■ **EXERCISE DETAILS**
Scan the records for the string "code" and state how many lines contain it, using the number alone.

****************************************

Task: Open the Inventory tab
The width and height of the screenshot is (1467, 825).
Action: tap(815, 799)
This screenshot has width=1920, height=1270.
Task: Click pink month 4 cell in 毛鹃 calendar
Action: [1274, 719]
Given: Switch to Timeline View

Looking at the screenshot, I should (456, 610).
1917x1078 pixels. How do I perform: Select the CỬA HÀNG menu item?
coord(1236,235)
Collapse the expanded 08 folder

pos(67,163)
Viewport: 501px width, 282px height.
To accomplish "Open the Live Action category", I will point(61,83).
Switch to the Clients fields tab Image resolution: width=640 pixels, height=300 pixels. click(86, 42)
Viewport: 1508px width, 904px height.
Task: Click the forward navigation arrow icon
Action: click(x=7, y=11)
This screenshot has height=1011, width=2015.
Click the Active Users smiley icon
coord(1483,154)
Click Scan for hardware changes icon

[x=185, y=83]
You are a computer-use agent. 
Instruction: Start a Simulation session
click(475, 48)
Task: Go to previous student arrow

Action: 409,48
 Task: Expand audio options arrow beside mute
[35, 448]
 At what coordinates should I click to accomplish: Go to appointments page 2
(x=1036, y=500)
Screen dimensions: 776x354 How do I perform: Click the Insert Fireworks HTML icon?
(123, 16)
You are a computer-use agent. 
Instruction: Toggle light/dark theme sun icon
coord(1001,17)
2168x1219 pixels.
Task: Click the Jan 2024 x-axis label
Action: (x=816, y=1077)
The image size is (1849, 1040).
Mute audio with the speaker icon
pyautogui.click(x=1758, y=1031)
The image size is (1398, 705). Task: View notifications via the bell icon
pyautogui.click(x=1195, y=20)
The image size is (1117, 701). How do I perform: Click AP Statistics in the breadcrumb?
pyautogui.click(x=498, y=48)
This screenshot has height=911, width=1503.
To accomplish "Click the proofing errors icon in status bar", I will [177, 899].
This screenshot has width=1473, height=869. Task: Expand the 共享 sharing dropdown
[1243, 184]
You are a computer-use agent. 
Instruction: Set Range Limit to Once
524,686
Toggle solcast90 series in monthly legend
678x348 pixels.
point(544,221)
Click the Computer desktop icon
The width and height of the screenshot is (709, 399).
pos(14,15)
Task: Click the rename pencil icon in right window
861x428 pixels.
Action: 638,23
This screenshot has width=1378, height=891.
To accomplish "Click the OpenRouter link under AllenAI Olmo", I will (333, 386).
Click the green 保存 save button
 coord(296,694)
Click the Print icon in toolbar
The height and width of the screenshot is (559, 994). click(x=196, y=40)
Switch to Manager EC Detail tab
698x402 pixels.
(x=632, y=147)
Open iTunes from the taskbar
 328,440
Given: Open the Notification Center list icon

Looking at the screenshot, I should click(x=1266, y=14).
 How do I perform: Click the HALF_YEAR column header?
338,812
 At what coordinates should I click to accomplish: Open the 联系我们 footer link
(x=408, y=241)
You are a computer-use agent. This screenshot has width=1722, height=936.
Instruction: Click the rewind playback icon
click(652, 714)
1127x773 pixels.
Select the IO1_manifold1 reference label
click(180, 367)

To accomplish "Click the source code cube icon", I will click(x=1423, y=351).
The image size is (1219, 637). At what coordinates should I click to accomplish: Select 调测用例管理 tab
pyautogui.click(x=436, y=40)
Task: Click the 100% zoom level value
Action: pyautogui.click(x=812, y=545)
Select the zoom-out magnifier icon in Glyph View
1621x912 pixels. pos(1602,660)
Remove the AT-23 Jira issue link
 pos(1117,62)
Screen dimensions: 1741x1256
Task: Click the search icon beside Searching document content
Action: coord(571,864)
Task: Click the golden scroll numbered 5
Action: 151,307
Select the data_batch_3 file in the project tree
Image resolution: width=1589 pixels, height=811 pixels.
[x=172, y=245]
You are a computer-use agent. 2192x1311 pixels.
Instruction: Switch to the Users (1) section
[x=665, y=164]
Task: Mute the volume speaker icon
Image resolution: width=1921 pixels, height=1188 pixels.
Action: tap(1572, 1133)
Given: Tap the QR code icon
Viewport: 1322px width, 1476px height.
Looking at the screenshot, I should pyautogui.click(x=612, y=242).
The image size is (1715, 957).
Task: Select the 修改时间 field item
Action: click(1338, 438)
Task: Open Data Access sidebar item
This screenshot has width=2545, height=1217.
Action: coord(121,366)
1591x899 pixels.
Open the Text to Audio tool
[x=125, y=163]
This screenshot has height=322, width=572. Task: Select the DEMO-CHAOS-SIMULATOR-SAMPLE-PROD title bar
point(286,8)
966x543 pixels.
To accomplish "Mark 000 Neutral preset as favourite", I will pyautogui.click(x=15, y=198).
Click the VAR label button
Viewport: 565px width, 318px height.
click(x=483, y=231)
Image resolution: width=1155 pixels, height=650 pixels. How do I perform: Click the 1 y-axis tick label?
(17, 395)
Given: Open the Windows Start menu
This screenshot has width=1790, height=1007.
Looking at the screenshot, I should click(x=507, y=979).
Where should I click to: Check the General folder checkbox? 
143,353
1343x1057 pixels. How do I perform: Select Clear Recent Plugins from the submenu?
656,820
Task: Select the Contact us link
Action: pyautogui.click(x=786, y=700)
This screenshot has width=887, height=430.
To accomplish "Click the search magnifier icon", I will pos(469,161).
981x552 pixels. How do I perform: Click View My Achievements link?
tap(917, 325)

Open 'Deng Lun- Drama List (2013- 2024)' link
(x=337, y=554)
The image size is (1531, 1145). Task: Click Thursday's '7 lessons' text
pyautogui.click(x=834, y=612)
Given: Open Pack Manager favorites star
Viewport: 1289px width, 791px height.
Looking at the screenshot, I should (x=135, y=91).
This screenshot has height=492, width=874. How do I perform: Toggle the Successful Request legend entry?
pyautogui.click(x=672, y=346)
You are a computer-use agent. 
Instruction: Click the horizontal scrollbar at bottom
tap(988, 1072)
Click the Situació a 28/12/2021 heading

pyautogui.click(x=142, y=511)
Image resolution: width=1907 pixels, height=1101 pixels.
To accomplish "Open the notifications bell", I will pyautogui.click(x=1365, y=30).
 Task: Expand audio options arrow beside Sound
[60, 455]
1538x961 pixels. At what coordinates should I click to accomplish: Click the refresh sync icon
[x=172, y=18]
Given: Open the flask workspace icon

****************************************

■ **SOLUTION BELOW**
2